Most Space-Efficient Way to Store a Byte Array in a Database Table - ASP.NET


Right now we have a database table (SQL Server 2008 R2) that stores an uploaded file (PDF, DOC, TXT, etc.) in an image type column. A user uploads this file from an ASP.NET application. My project is to get a handle on the size at which this table is growing, and I've come up with a couple of questions along the way.

  1. On the database side, I've discovered the image column type is supposedly somewhat depreciated? Will I gain any benefits to switching over to varbinary(max), or should I say varbinary(5767168) because that is my file size cap, or might as well I just let it stay as an image type as far as space-efficiency is concerned?

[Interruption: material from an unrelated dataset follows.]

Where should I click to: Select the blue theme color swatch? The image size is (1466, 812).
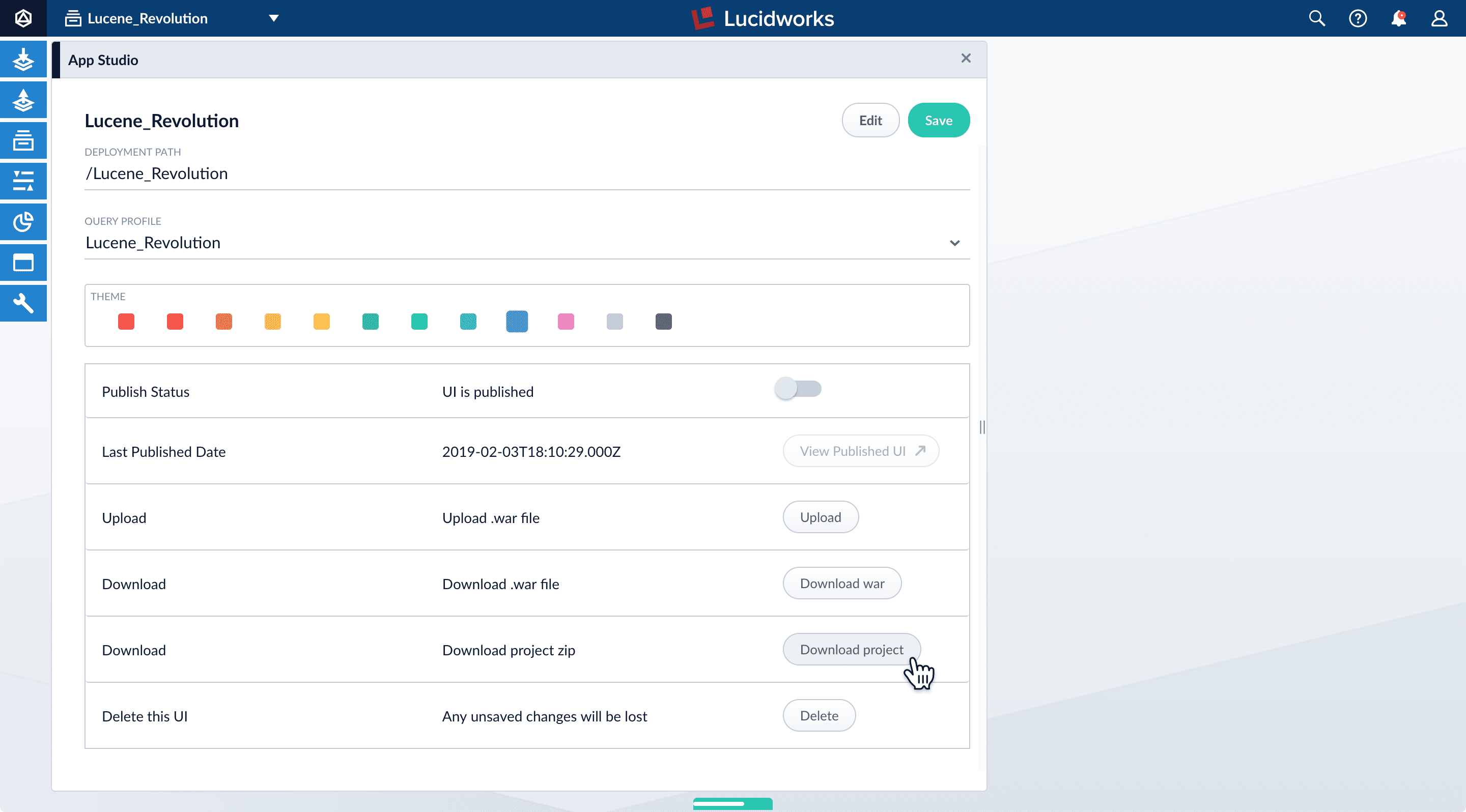(x=517, y=321)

  2. On the application side, I want to compress the byte array. Microsoft's built in GZip sometimes made the file bigger instead of smaller. I switched over to SharpZipLib, which is much better, but I still occasionally run into the same problem. Is there a way to find out the average file compression savings before I implement it on a wide scale? I'm having a hard time finding out what the underlying algorithm is that they use.

  3. Would it be worth writing a Huffman code algorithm of my own, or will that present the same problem where there is occasionally a larger compressed file than original file?

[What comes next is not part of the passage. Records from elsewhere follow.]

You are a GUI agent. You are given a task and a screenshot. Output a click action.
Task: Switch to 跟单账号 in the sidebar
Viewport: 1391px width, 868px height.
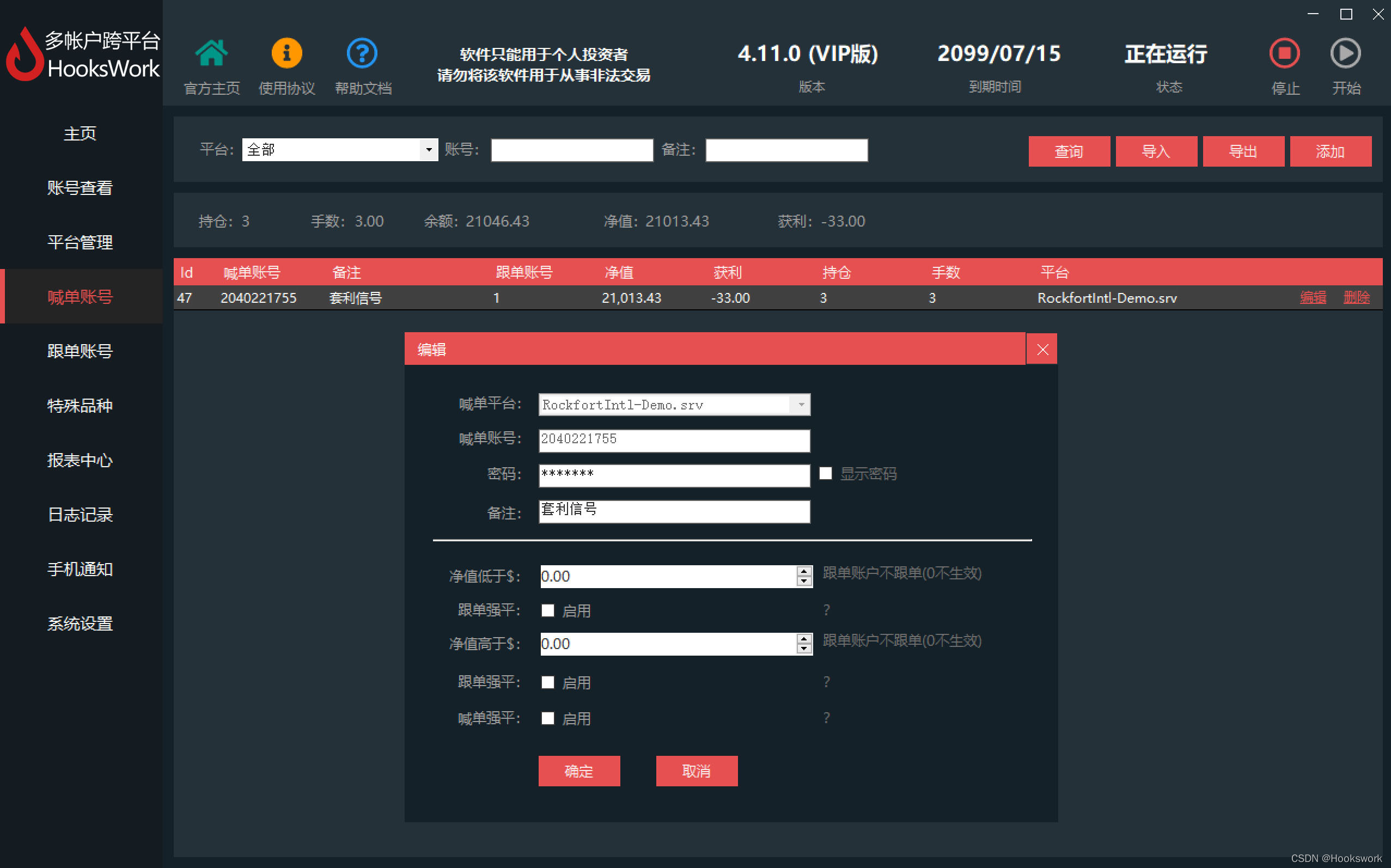pyautogui.click(x=80, y=351)
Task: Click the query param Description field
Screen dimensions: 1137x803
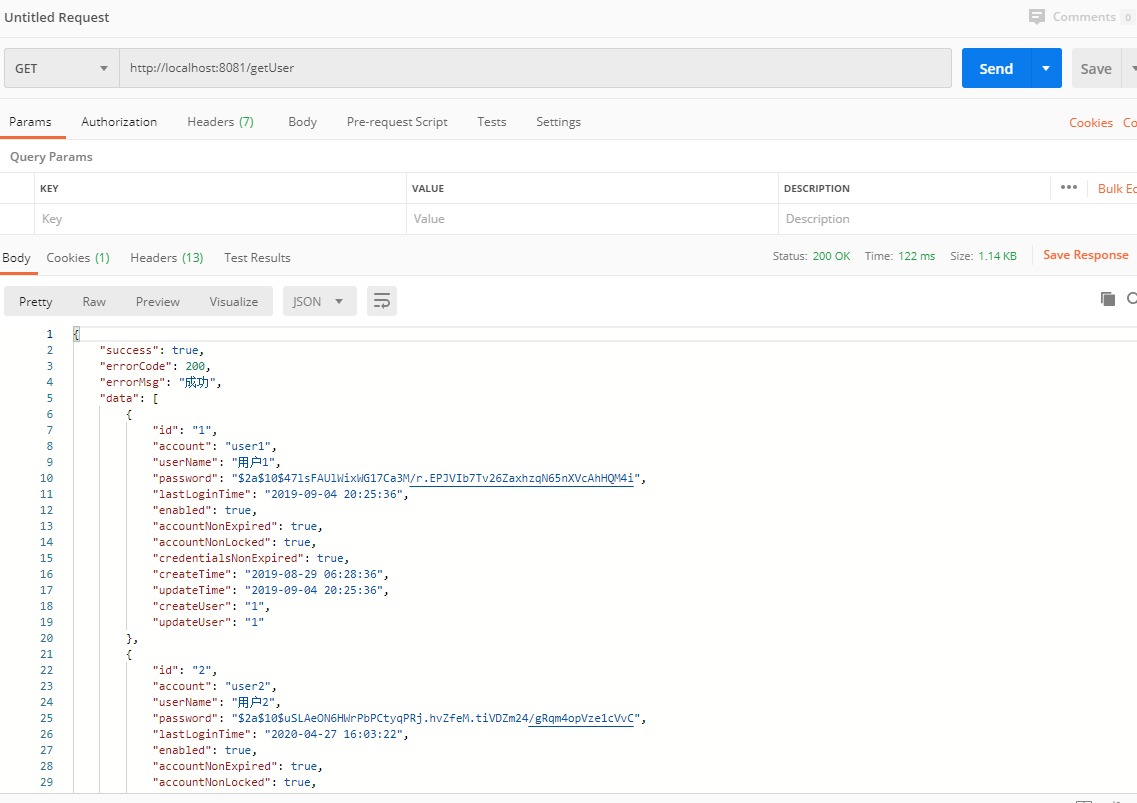Action: coord(910,219)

For reference, in case it matters, here's the code in my app:

    using ICSharpCode.SharpZipLib.GZip;

    private static byte[] Compress(byte[] data)
    {
        MemoryStream output = new MemoryStream();

        using (GZipOutputStream gzip = new GZipOutputStream(output))
        {
            gzip.IsStreamOwner = false;
            gzip.Write(data, 0, data.Length);
            gzip.Close();
        }
        return output.ToArray();
    }

    private static byte[] Decompress(byte[] data)
    {
        MemoryStream output = new MemoryStream();
        MemoryStream input = new MemoryStream();
        input.Write(data, 0, data.Length);
        input.Position = 0;

        using (GZipInputStream gzip = new GZipInputStream(input))
        {
            byte[] buff = new byte[64];
            int read = gzip.Read(buff, 0, buff.Length);

            while (read > 0)
            {
                output.Write(buff, 0, read);
                read = gzip.Read(buff, 0, buff.Length);
            }

            gzip.Close();
        }
        return output.ToArray();
    }

Thanks in advance for any help. :)


Solution

  • I hate to be a jerk and answer my own question, but I thought I'd summarize my findings into a complete answer for anyone else looking to space-efficiently store file/image data within a database:

    * Using varbinary(MAX) versus Image?

    Many reasons for using varbinary(MAX), but top among them is that Image is deprecated and in a future version of SQL it will be removed altogether. Not starting any new projects with it is just nipping a future problem in the bud.

    According to the info in this question: SQL Server table structure for storing a large number of images, varbinary(MAX) has more operations available to be used on it.

    Varbinary(MAX) is easy to stream from a .NET application by using an SQL Parameter. Negative one is for 'MAX' length. Like so:

    SQLCommand1.Parameters.Add("@binaryValue", SqlDbType.VarBinary, -1).Value = compressedBytes;
    

    * What compression algorithm to use?

    I'm really not much closer to a decent answer on this one. I used ICSharpCode.SharpZipLib.Gzip and found it had better performance than the built in zipping functions simply by running it on a bunch of stuff and comparing it.

    My results:

    I reduced my total file size by about 20%. Unfortunately, a lot of the files I had were PDFs which don't compress that well, but there was still some benefit. Not much luck (obviously) with file types that were already compressed.